The rest of the lines specify the test data, one line per word form, in two columns: the first column contains the surface wordform, and the second column the corresponding analysis string.
Positive tests are specified with the string !!€
at the very beginning
of the line, whereas negative tests are specified by the string !!$
at
the beginning of the line. Then both are followed by a space, then the word
form, then a colon followed by whitespace, and finally the lemma+tags:
### Test data:
## €gt-norm: gierehtse # Odd-syllable test
## € gierehtse: gierehtse+N+Sg+Nom
## € gierehtsen: gierehtse+N+Sg+Gen
## € gieriehtsasse: gierehtse+N+Sg+Ill
## € gierehtsem: gierehtse+N+Sg+Acc
## $ gieriehtsem: gierehtse+N+Sg+Acc ! Block diphthongues in odd syll
Note the last line, where we explicitly check that the illegal word form
gieriehtsem
is never generated or accepted.
Note that there must be a space between !!€
or !!$
and the following
word form in the test data, and there must be a colon followed by whitespace
after the word form and before the lemma+tag string. This syntax allows
multiword expressions as test data.
It is ok to have LexC style comments after the second column, as shown in the last line.
NB! Possible pitfal: due to the way the parsed test data is stored internally by the test bench, you can not use the same lemma more than once for the same fst within the same lexc file. That is, check that the words you use for testing are only used in one test each, and you should be fine.
In some cases you may want to run the tests in only one direction: only analysis or only generation tests. This is required when testing specialised fst’s that do not exist in pairs.
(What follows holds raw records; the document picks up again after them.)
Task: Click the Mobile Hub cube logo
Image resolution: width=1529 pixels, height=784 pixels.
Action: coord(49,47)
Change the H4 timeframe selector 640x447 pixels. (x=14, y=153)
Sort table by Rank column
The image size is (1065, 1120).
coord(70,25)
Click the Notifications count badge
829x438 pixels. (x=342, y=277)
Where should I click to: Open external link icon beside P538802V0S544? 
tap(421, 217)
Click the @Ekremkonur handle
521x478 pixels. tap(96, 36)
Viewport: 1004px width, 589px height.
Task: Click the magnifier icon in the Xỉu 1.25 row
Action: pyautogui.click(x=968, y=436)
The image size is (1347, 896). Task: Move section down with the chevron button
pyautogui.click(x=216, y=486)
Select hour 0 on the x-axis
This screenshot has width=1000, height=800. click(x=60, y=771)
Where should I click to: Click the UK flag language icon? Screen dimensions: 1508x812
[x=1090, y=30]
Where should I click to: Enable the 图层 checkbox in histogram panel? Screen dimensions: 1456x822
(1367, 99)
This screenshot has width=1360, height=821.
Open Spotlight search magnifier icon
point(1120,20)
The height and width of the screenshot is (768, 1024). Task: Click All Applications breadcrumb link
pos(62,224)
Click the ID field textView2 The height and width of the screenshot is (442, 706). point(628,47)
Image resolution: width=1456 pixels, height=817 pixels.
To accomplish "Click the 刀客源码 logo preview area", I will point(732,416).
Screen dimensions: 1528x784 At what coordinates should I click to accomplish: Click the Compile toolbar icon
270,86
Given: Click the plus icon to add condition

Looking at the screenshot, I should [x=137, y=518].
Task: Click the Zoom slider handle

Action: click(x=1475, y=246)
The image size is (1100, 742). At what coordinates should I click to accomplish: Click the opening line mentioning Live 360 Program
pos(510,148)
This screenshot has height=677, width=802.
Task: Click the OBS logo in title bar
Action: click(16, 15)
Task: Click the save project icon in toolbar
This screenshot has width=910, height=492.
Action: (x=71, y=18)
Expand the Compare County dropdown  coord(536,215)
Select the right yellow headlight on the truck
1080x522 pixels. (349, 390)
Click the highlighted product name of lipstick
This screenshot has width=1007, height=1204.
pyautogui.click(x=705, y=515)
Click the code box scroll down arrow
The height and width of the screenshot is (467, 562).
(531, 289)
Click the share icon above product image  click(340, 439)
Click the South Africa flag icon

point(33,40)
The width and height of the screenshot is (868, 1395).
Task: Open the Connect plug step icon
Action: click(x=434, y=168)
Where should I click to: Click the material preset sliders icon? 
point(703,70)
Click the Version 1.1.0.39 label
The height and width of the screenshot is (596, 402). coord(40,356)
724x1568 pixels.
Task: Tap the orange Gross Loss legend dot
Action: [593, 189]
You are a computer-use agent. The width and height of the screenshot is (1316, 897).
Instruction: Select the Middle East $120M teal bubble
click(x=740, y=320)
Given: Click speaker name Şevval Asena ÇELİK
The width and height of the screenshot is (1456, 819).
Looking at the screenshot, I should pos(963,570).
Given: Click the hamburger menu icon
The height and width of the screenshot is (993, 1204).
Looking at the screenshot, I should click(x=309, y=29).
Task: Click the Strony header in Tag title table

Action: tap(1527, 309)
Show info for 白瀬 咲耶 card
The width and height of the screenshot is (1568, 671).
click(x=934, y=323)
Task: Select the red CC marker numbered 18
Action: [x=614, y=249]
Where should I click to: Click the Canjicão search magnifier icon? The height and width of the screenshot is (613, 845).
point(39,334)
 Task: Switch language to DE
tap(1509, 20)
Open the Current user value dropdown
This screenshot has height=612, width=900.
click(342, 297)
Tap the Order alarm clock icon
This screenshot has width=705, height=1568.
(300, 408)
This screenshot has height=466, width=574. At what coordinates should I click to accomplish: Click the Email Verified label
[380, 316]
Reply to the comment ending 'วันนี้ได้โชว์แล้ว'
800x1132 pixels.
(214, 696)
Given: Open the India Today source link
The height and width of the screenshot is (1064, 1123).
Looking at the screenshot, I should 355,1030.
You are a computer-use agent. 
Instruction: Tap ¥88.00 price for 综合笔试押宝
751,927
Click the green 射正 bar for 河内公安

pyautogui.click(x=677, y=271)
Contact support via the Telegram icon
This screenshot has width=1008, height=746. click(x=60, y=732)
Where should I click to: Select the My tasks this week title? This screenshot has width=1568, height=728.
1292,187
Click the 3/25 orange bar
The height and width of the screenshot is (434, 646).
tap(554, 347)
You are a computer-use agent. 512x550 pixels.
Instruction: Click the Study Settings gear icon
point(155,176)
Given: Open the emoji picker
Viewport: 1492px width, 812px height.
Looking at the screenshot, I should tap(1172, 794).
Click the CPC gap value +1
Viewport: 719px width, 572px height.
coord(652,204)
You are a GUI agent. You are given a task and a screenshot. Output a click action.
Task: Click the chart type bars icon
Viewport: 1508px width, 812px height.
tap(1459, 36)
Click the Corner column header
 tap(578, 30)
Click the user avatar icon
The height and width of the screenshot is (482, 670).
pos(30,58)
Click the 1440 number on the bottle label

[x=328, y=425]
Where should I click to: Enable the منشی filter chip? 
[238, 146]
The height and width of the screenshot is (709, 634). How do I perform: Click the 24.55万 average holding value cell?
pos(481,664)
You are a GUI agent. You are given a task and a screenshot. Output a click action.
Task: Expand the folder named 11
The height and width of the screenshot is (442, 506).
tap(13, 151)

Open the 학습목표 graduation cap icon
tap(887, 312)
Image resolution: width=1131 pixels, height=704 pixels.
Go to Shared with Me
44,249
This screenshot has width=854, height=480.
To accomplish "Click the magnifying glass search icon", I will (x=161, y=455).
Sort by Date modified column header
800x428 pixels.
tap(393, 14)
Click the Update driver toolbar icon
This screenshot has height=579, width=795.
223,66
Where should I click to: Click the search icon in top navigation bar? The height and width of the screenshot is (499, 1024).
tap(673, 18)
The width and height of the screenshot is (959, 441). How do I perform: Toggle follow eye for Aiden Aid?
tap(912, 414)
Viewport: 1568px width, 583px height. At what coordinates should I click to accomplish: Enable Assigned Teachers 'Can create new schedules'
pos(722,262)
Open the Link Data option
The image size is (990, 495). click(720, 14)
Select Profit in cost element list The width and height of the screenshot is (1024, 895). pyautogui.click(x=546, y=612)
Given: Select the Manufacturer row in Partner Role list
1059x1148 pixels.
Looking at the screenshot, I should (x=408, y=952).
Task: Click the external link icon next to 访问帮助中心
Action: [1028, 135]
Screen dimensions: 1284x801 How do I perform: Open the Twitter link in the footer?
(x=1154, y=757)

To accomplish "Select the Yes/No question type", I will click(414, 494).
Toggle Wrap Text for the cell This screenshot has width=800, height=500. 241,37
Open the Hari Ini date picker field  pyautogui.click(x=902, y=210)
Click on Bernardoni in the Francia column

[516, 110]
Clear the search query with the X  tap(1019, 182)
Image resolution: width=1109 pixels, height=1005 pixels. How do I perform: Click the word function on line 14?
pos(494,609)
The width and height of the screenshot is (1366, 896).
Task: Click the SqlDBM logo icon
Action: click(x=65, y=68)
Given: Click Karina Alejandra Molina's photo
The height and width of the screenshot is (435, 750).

Here is one example (from Inari Sámi):
## €dict-gt-norm.gen: # Even-syllable test, generation only
## € raattâđ: raattâđ+V+Inf
The dict-gt-norm
fst is only used for generation (the dictionary analyser
is descriptive, not normative, to allow non-normative input to dictionary lookup,
which means that the analyser and the generator will cover a different set of
word forms, thus they need different sets of data for testing)
and we need to tell the test bench that the fst and the following test data
should only be used for generation testing. This is done by adding the «suffix»
.gen
to the fst name. If you need to run certain tests only for the analyser,
add the «suffix» .ana
to the fst name just before the colon.